■ Records to use
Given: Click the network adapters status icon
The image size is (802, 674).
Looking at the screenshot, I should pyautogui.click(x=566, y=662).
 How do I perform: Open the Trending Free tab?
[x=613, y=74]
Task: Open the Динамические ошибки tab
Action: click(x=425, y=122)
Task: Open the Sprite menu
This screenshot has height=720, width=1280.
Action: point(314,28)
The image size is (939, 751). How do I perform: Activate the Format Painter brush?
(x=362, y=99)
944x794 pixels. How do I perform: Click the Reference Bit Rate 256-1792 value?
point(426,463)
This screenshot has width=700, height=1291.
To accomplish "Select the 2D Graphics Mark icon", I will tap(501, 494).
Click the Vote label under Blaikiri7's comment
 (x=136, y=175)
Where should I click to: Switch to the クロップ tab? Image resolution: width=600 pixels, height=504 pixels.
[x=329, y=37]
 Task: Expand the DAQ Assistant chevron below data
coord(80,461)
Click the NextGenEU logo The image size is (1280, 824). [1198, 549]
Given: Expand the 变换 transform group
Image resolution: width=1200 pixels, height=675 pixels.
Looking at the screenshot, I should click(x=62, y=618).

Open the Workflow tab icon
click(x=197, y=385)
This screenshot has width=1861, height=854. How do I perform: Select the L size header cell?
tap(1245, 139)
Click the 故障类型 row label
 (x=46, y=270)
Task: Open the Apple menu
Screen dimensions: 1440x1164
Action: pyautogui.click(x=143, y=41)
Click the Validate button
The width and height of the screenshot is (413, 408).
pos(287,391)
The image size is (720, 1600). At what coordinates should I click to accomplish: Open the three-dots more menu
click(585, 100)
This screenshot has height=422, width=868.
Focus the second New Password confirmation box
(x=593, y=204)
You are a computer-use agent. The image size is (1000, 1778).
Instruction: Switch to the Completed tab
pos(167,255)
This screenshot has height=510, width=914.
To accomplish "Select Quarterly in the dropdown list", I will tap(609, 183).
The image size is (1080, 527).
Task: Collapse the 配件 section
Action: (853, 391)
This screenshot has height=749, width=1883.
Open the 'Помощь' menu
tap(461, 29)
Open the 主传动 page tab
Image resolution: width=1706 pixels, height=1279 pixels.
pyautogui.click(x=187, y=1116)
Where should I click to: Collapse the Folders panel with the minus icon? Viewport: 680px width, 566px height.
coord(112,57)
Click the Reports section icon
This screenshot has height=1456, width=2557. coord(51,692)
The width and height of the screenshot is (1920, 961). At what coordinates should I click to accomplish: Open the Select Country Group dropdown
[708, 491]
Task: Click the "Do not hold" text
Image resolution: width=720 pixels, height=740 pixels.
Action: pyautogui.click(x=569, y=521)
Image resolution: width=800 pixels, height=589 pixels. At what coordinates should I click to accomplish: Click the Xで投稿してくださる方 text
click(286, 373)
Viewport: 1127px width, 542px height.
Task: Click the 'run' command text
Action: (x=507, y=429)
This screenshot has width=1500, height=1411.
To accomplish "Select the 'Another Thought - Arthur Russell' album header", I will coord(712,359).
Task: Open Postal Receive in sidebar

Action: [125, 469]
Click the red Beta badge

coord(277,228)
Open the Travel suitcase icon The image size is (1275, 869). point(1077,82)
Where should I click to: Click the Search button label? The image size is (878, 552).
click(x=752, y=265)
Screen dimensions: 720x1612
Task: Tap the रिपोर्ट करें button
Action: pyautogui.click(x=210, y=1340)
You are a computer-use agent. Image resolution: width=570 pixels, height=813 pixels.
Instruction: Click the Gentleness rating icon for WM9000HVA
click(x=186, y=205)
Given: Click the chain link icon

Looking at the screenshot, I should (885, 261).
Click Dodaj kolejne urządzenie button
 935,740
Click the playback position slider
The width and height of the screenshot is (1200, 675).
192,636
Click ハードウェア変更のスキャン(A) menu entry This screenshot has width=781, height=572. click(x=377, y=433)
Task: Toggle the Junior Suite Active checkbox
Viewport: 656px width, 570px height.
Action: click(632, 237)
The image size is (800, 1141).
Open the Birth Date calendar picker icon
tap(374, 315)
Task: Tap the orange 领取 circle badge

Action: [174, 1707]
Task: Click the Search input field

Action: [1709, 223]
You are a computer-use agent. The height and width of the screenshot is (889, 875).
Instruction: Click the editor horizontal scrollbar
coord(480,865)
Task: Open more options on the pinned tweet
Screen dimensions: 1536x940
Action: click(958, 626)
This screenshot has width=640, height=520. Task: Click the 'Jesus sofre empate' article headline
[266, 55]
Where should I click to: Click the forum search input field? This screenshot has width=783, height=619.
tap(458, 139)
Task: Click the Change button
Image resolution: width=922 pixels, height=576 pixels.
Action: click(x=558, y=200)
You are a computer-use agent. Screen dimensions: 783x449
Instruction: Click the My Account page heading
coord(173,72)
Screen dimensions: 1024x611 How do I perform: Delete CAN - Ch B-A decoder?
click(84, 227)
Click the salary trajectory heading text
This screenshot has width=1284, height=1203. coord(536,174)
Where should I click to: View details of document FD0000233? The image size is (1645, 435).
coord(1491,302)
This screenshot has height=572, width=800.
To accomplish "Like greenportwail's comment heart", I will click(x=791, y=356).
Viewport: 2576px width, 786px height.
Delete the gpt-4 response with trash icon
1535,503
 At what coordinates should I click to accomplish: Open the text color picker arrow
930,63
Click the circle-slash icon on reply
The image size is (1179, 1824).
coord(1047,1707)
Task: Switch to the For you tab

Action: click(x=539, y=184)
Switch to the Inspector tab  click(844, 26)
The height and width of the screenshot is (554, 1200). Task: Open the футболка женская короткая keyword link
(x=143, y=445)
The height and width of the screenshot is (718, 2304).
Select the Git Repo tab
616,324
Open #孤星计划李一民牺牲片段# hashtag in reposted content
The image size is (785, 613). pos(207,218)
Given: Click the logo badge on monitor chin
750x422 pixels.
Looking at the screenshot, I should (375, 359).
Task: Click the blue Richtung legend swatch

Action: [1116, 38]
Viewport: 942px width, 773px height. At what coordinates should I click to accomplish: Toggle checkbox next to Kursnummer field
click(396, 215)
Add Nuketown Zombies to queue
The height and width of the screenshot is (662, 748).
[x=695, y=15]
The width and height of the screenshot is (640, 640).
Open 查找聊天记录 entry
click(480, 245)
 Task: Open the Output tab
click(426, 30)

■ Task details
An exact repeat of all the records is required.

■ Exercise solution
Given: Click the network adapters status icon
The image size is (802, 674).
Looking at the screenshot, I should pyautogui.click(x=566, y=662).
 How do I perform: Open the Trending Free tab?
[x=613, y=74]
Task: Open the Динамические ошибки tab
Action: click(x=425, y=122)
Task: Open the Sprite menu
This screenshot has height=720, width=1280.
Action: point(314,28)
The image size is (939, 751). How do I perform: Activate the Format Painter brush?
(x=362, y=99)
944x794 pixels. How do I perform: Click the Reference Bit Rate 256-1792 value?
point(426,463)
This screenshot has width=700, height=1291.
To accomplish "Select the 2D Graphics Mark icon", I will tap(501, 494).
Click the Vote label under Blaikiri7's comment
 (x=136, y=175)
Where should I click to: Switch to the クロップ tab? Image resolution: width=600 pixels, height=504 pixels.
[x=329, y=37]
 Task: Expand the DAQ Assistant chevron below data
coord(80,461)
Click the NextGenEU logo The image size is (1280, 824). [1198, 549]
Given: Expand the 变换 transform group
Image resolution: width=1200 pixels, height=675 pixels.
Looking at the screenshot, I should click(x=62, y=618).

Open the Workflow tab icon
click(x=197, y=385)
This screenshot has width=1861, height=854. How do I perform: Select the L size header cell?
tap(1245, 139)
Click the 故障类型 row label
 (x=46, y=270)
Task: Open the Apple menu
Screen dimensions: 1440x1164
Action: pyautogui.click(x=143, y=41)
Click the Validate button
The width and height of the screenshot is (413, 408).
pos(287,391)
The image size is (720, 1600). At what coordinates should I click to accomplish: Open the three-dots more menu
click(585, 100)
This screenshot has height=422, width=868.
Focus the second New Password confirmation box
(x=593, y=204)
You are a computer-use agent. The image size is (1000, 1778).
Instruction: Switch to the Completed tab
pos(167,255)
This screenshot has height=510, width=914.
To accomplish "Select Quarterly in the dropdown list", I will tap(609, 183).
The image size is (1080, 527).
Task: Collapse the 配件 section
Action: (853, 391)
This screenshot has height=749, width=1883.
Open the 'Помощь' menu
tap(461, 29)
Open the 主传动 page tab
Image resolution: width=1706 pixels, height=1279 pixels.
pyautogui.click(x=187, y=1116)
Where should I click to: Collapse the Folders panel with the minus icon? Viewport: 680px width, 566px height.
coord(112,57)
Click the Reports section icon
This screenshot has height=1456, width=2557. coord(51,692)
The width and height of the screenshot is (1920, 961). At what coordinates should I click to accomplish: Open the Select Country Group dropdown
[708, 491]
Task: Click the "Do not hold" text
Image resolution: width=720 pixels, height=740 pixels.
Action: pyautogui.click(x=569, y=521)
Image resolution: width=800 pixels, height=589 pixels. At what coordinates should I click to accomplish: Click the Xで投稿してくださる方 text
click(286, 373)
Viewport: 1127px width, 542px height.
Task: Click the 'run' command text
Action: (x=507, y=429)
This screenshot has width=1500, height=1411.
To accomplish "Select the 'Another Thought - Arthur Russell' album header", I will coord(712,359).
Task: Open Postal Receive in sidebar

Action: [125, 469]
Click the red Beta badge

coord(277,228)
Open the Travel suitcase icon The image size is (1275, 869). point(1077,82)
Where should I click to: Click the Search button label? The image size is (878, 552).
click(x=752, y=265)
Screen dimensions: 720x1612
Task: Tap the रिपोर्ट करें button
Action: pyautogui.click(x=210, y=1340)
You are a computer-use agent. Image resolution: width=570 pixels, height=813 pixels.
Instruction: Click the Gentleness rating icon for WM9000HVA
click(x=186, y=205)
Given: Click the chain link icon

Looking at the screenshot, I should (885, 261).
Click Dodaj kolejne urządzenie button
 935,740
Click the playback position slider
The width and height of the screenshot is (1200, 675).
192,636
Click ハードウェア変更のスキャン(A) menu entry This screenshot has width=781, height=572. click(x=377, y=433)
Task: Toggle the Junior Suite Active checkbox
Viewport: 656px width, 570px height.
Action: click(632, 237)
The image size is (800, 1141).
Open the Birth Date calendar picker icon
tap(374, 315)
Task: Tap the orange 领取 circle badge

Action: [174, 1707]
Task: Click the Search input field

Action: [1709, 223]
You are a computer-use agent. The height and width of the screenshot is (889, 875).
Instruction: Click the editor horizontal scrollbar
coord(480,865)
Task: Open more options on the pinned tweet
Screen dimensions: 1536x940
Action: click(958, 626)
This screenshot has width=640, height=520. Task: Click the 'Jesus sofre empate' article headline
[266, 55]
Where should I click to: Click the forum search input field? This screenshot has width=783, height=619.
tap(458, 139)
Task: Click the Change button
Image resolution: width=922 pixels, height=576 pixels.
Action: click(x=558, y=200)
You are a computer-use agent. Screen dimensions: 783x449
Instruction: Click the My Account page heading
coord(173,72)
Screen dimensions: 1024x611 How do I perform: Delete CAN - Ch B-A decoder?
click(84, 227)
Click the salary trajectory heading text
This screenshot has width=1284, height=1203. coord(536,174)
Where should I click to: View details of document FD0000233? The image size is (1645, 435).
coord(1491,302)
This screenshot has height=572, width=800.
To accomplish "Like greenportwail's comment heart", I will click(x=791, y=356).
Viewport: 2576px width, 786px height.
Delete the gpt-4 response with trash icon
1535,503
 At what coordinates should I click to accomplish: Open the text color picker arrow
930,63
Click the circle-slash icon on reply
The image size is (1179, 1824).
coord(1047,1707)
Task: Switch to the For you tab

Action: click(x=539, y=184)
Switch to the Inspector tab  click(844, 26)
The height and width of the screenshot is (554, 1200). Task: Open the футболка женская короткая keyword link
(x=143, y=445)
The height and width of the screenshot is (718, 2304).
Select the Git Repo tab
616,324
Open #孤星计划李一民牺牲片段# hashtag in reposted content
The image size is (785, 613). pos(207,218)
Given: Click the logo badge on monitor chin
750x422 pixels.
Looking at the screenshot, I should (375, 359).
Task: Click the blue Richtung legend swatch

Action: [1116, 38]
Viewport: 942px width, 773px height. At what coordinates should I click to accomplish: Toggle checkbox next to Kursnummer field
click(396, 215)
Add Nuketown Zombies to queue
The height and width of the screenshot is (662, 748).
[x=695, y=15]
The width and height of the screenshot is (640, 640).
Open 查找聊天记录 entry
click(480, 245)
 Task: Open the Output tab
click(426, 30)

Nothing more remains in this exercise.